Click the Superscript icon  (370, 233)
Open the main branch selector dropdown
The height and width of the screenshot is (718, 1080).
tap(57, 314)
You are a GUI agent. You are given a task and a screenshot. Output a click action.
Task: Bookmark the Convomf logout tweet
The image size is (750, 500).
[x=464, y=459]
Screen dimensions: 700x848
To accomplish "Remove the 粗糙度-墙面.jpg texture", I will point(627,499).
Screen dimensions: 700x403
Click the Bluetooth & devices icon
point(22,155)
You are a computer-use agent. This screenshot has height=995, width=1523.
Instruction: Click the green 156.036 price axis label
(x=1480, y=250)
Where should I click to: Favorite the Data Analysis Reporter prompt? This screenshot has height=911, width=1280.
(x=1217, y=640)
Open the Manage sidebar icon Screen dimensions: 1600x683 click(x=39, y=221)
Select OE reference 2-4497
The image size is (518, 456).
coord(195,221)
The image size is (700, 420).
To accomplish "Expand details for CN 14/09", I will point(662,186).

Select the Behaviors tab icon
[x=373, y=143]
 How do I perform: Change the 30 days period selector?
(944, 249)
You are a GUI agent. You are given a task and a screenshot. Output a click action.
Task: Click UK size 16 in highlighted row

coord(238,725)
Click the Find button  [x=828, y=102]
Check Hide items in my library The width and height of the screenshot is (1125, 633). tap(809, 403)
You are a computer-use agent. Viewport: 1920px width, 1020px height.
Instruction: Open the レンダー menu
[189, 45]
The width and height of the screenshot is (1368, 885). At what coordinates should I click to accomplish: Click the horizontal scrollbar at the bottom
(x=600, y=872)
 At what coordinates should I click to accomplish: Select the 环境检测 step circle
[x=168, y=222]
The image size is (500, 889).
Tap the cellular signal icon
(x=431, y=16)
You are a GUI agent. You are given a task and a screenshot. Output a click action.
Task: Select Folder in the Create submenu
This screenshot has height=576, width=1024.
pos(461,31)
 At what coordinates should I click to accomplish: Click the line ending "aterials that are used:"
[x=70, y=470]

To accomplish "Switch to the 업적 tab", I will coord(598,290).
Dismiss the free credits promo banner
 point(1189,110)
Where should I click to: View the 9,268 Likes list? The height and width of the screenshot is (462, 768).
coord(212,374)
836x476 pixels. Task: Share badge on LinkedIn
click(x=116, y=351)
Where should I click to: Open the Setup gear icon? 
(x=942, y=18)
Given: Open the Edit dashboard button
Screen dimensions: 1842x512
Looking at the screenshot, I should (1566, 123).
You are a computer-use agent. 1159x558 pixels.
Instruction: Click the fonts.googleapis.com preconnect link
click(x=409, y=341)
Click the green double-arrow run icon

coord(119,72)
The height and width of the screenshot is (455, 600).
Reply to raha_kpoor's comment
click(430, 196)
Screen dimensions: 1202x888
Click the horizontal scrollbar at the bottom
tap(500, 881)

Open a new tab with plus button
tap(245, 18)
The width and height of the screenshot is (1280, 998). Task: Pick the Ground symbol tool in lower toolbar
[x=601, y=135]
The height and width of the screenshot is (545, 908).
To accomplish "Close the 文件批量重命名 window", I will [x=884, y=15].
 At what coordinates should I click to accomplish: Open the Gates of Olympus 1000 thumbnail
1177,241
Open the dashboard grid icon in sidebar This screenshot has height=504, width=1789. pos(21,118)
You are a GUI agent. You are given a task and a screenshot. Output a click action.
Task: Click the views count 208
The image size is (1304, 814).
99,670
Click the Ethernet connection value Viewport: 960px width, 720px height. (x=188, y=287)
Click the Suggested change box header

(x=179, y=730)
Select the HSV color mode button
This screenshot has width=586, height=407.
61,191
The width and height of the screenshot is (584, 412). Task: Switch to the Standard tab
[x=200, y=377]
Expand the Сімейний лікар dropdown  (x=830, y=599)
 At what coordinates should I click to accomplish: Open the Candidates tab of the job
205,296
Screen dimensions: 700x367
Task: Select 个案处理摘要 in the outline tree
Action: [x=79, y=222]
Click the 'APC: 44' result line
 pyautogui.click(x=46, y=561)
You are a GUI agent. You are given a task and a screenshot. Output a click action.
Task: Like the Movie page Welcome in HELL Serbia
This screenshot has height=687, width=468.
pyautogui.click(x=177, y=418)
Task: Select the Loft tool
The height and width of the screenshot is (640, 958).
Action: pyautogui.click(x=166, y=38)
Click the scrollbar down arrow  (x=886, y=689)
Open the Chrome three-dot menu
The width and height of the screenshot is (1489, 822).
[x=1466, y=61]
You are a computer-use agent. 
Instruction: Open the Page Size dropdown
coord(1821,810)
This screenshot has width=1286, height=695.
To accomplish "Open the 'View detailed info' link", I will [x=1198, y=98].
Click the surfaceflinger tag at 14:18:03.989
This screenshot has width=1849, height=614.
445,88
★ ★ ★ ★ ★
[Exercise prompt] Go through the records and repeat each one exactly as written.

[Output for this exercise]
Click the Superscript icon  (370, 233)
Open the main branch selector dropdown
The height and width of the screenshot is (718, 1080).
tap(57, 314)
You are a GUI agent. You are given a task and a screenshot. Output a click action.
Task: Bookmark the Convomf logout tweet
The image size is (750, 500).
[x=464, y=459]
Screen dimensions: 700x848
To accomplish "Remove the 粗糙度-墙面.jpg texture", I will point(627,499).
Screen dimensions: 700x403
Click the Bluetooth & devices icon
point(22,155)
You are a computer-use agent. This screenshot has height=995, width=1523.
Instruction: Click the green 156.036 price axis label
(x=1480, y=250)
Where should I click to: Favorite the Data Analysis Reporter prompt? This screenshot has height=911, width=1280.
(x=1217, y=640)
Open the Manage sidebar icon Screen dimensions: 1600x683 click(x=39, y=221)
Select OE reference 2-4497
The image size is (518, 456).
coord(195,221)
The image size is (700, 420).
To accomplish "Expand details for CN 14/09", I will point(662,186).

Select the Behaviors tab icon
[x=373, y=143]
 How do I perform: Change the 30 days period selector?
(944, 249)
You are a GUI agent. You are given a task and a screenshot. Output a click action.
Task: Click UK size 16 in highlighted row

coord(238,725)
Click the Find button  [x=828, y=102]
Check Hide items in my library The width and height of the screenshot is (1125, 633). tap(809, 403)
You are a computer-use agent. Viewport: 1920px width, 1020px height.
Instruction: Open the レンダー menu
[189, 45]
The width and height of the screenshot is (1368, 885). At what coordinates should I click to accomplish: Click the horizontal scrollbar at the bottom
(x=600, y=872)
 At what coordinates should I click to accomplish: Select the 环境检测 step circle
[x=168, y=222]
The image size is (500, 889).
Tap the cellular signal icon
(x=431, y=16)
You are a GUI agent. You are given a task and a screenshot. Output a click action.
Task: Select Folder in the Create submenu
This screenshot has height=576, width=1024.
pos(461,31)
 At what coordinates should I click to accomplish: Click the line ending "aterials that are used:"
[x=70, y=470]

To accomplish "Switch to the 업적 tab", I will coord(598,290).
Dismiss the free credits promo banner
 point(1189,110)
Where should I click to: View the 9,268 Likes list? The height and width of the screenshot is (462, 768).
coord(212,374)
836x476 pixels. Task: Share badge on LinkedIn
click(x=116, y=351)
Where should I click to: Open the Setup gear icon? 
(x=942, y=18)
Given: Open the Edit dashboard button
Screen dimensions: 1842x512
Looking at the screenshot, I should (1566, 123).
You are a computer-use agent. 1159x558 pixels.
Instruction: Click the fonts.googleapis.com preconnect link
click(x=409, y=341)
Click the green double-arrow run icon

coord(119,72)
The height and width of the screenshot is (455, 600).
Reply to raha_kpoor's comment
click(430, 196)
Screen dimensions: 1202x888
Click the horizontal scrollbar at the bottom
tap(500, 881)

Open a new tab with plus button
tap(245, 18)
The width and height of the screenshot is (1280, 998). Task: Pick the Ground symbol tool in lower toolbar
[x=601, y=135]
The height and width of the screenshot is (545, 908).
To accomplish "Close the 文件批量重命名 window", I will [x=884, y=15].
 At what coordinates should I click to accomplish: Open the Gates of Olympus 1000 thumbnail
1177,241
Open the dashboard grid icon in sidebar This screenshot has height=504, width=1789. pos(21,118)
You are a GUI agent. You are given a task and a screenshot. Output a click action.
Task: Click the views count 208
The image size is (1304, 814).
99,670
Click the Ethernet connection value Viewport: 960px width, 720px height. (x=188, y=287)
Click the Suggested change box header

(x=179, y=730)
Select the HSV color mode button
This screenshot has width=586, height=407.
61,191
The width and height of the screenshot is (584, 412). Task: Switch to the Standard tab
[x=200, y=377]
Expand the Сімейний лікар dropdown  (x=830, y=599)
 At what coordinates should I click to accomplish: Open the Candidates tab of the job
205,296
Screen dimensions: 700x367
Task: Select 个案处理摘要 in the outline tree
Action: [x=79, y=222]
Click the 'APC: 44' result line
 pyautogui.click(x=46, y=561)
You are a GUI agent. You are given a task and a screenshot. Output a click action.
Task: Like the Movie page Welcome in HELL Serbia
This screenshot has height=687, width=468.
pyautogui.click(x=177, y=418)
Task: Select the Loft tool
The height and width of the screenshot is (640, 958).
Action: pyautogui.click(x=166, y=38)
Click the scrollbar down arrow  (x=886, y=689)
Open the Chrome three-dot menu
The width and height of the screenshot is (1489, 822).
[x=1466, y=61]
You are a computer-use agent. 
Instruction: Open the Page Size dropdown
coord(1821,810)
This screenshot has width=1286, height=695.
To accomplish "Open the 'View detailed info' link", I will [x=1198, y=98].
Click the surfaceflinger tag at 14:18:03.989
This screenshot has width=1849, height=614.
445,88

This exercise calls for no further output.